Additional InformationGBI Research, the leading business intelligence provider, has released its latest research, Licensing Strategies of Large Pharmaceutical Companies - Weak R&D Pipelines and the Patent Cliff Stimulate In-Licensing Activity which provides insights into the licensing agreements of pharmaceutical companies. The report provides an in-depth analysis of the major licensing agreement trends in the pharmaceutical industry, along with product and technology licensing trends. In addition, the report also analyzes the top 20 pharmaceutical companies, with respect to the licensing agreement activities.
The report is built using data and information sourced from proprietary databases, primary and secondary research, and in-house analysis by GBI Researchs team of industry experts.
GBI Research has found that large pharmaceutical companies continue to make acquisitions and form partnerships with small pharma and biotech companies in order to fill pipeline voids with new products. These major pharma companies also continue to restructure their internal research and development (R&D) in an effort to cut costs and thereby reduce the impact of the expected patent cliff in 2012. The large proportion of in-licensing deals in 2010 are indicative of the trend that large pharma widely making acquisitions and licensing agreements as a more cost-effective method of gaining access to novel products than carrying out extensive in-house R&D.
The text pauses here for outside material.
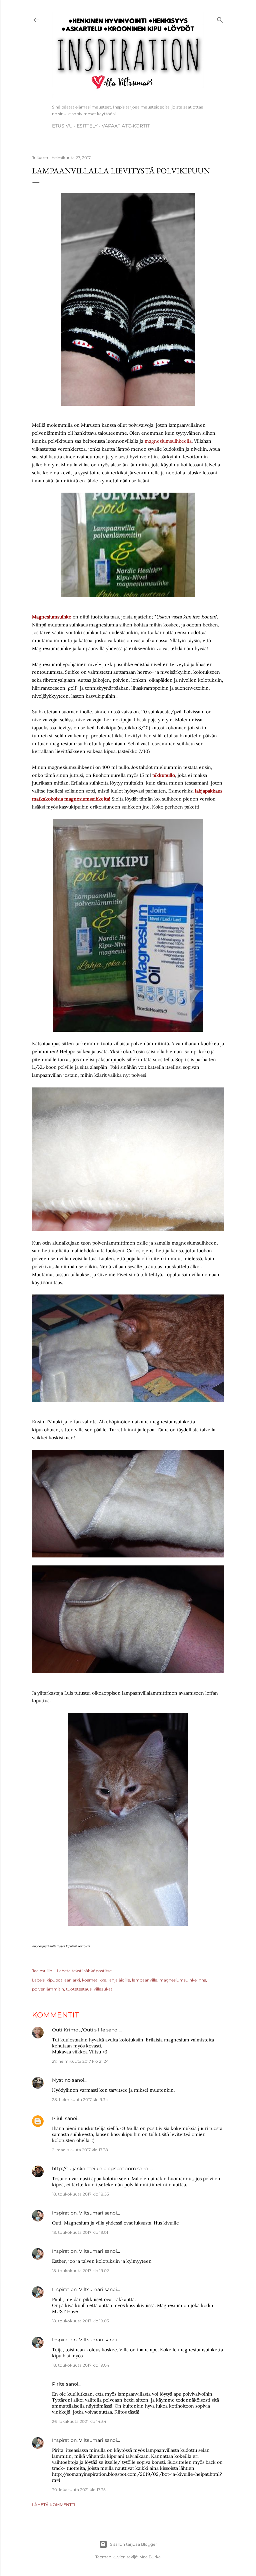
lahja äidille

Licensing - A Major Growth Driver for the Pharmaceutical Industry
Licensing is increasingly playing a vital role in the current business model of pharmaceutical and biotechnology companies. Limitations of healthcare costs and the threat of generic competition coupled with declining R&D productivity drive leading pharmaceutical companies to adopt successful licensing strategies to remain competitive in the future. Building upon each other's strengths and reducing risk are the main aims of licensing agreements between companies.
Licensing Strategies of Large Pharmaceutical Companies, Top 20 Pharmaceuticals Licensing Deals, 2005-2010
Source: GBI Research, Company Websites, Company Websites
Pharma majors Roche, Pfizer, GSK Merck, AstraZeneca and Novartis secured over 50% of the licensing deals struck during the period 2005-2010 by the Top 20 pharma companies. These companies have taken up licensing activity as a core component of their business development strategies since 2005.
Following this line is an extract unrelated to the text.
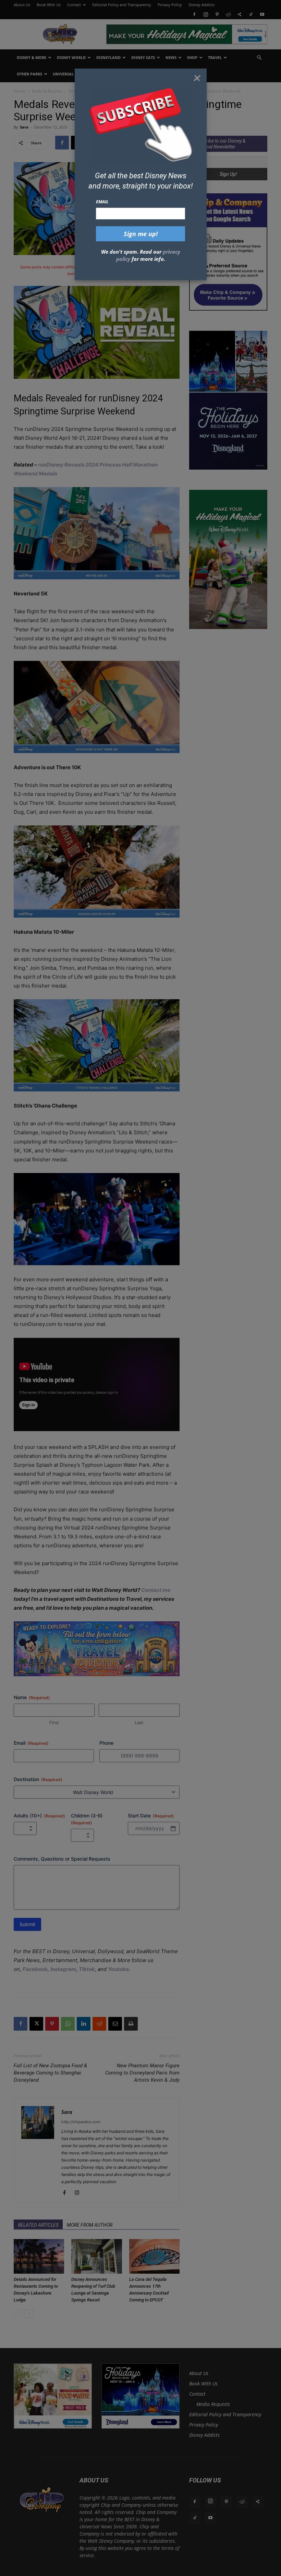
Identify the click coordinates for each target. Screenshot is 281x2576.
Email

Licensing Strategies of Large Pharmaceutical Companies, Top 20 Pharmaceuticals Licensing Deals, 2010
Source: GBI Research, Company Websites
Six of the big pharma companies that secured more than half of the total licensing deals by the Top 20 pharma companies in 2010 include GSK, Pfizer, Sanofi, Roche, AstraZeneca and Novartis.
Large Pharma Turn to In-licensing to Compensate for Thinning Pipelines
Declining productivity in pharmaceutical R&D over the last decade brought about the need to complement internal pipelines with external products. A large number of successful drugs are the outcome of in-licensing activities rather than internal pipelines of large pharma companies. Licensing agreements are considered to be of top priority in order to maintain long-term growth and viability and thereby profitability.
Pharma Biotech Licensing Activity On the Rise
2010 proved to be a good year for small biotech players in the market. It was observed that pharma giants started scouting for small private drug discoveries and early stage development companies, lured by their promising pipelines and technologies. These small value deals helped the acquirer to maintain or expand their revenue base and also focus on improving R&D in the high growth oncology market.
The main reason behind pharmaceutical companies interest in the acquisition of biotech companies can be summarized in the following key points.
To increase R&D productivity.
To diversify the product pipeline.
To enter the high growth therapeutic area market such as mAbs (monoclonal antibodies).
To own an existing/potential blockbuster drug.
To gain control over the full resource projects of biotechnology companies.
To gain access to new technology and talent pools.
Licensing Deals in Asia-Pacific On the Rise
It has been observed there has been a shift in investments in the Asia-Pacific region in the recent past, with factors such as better infrastructure, good pharmacy retail, governments giving more IP (Intellectual Property) protection such as in data exclusivity and clinical trail establishment, and transparency to outsource have enabled companies to compete in the pharmaceutical sector. Moreover, an increased focus on cancer has led companies to rethink their corporate strategies and search for strategic partners to line up products for the future. The region recorded some deals such as F. Hoffmann-La Roches in-licensing agreement with Chugai, Eisais licensing deal with Almirall, S.A, and Abbotts licensing agreement with Kowa Company.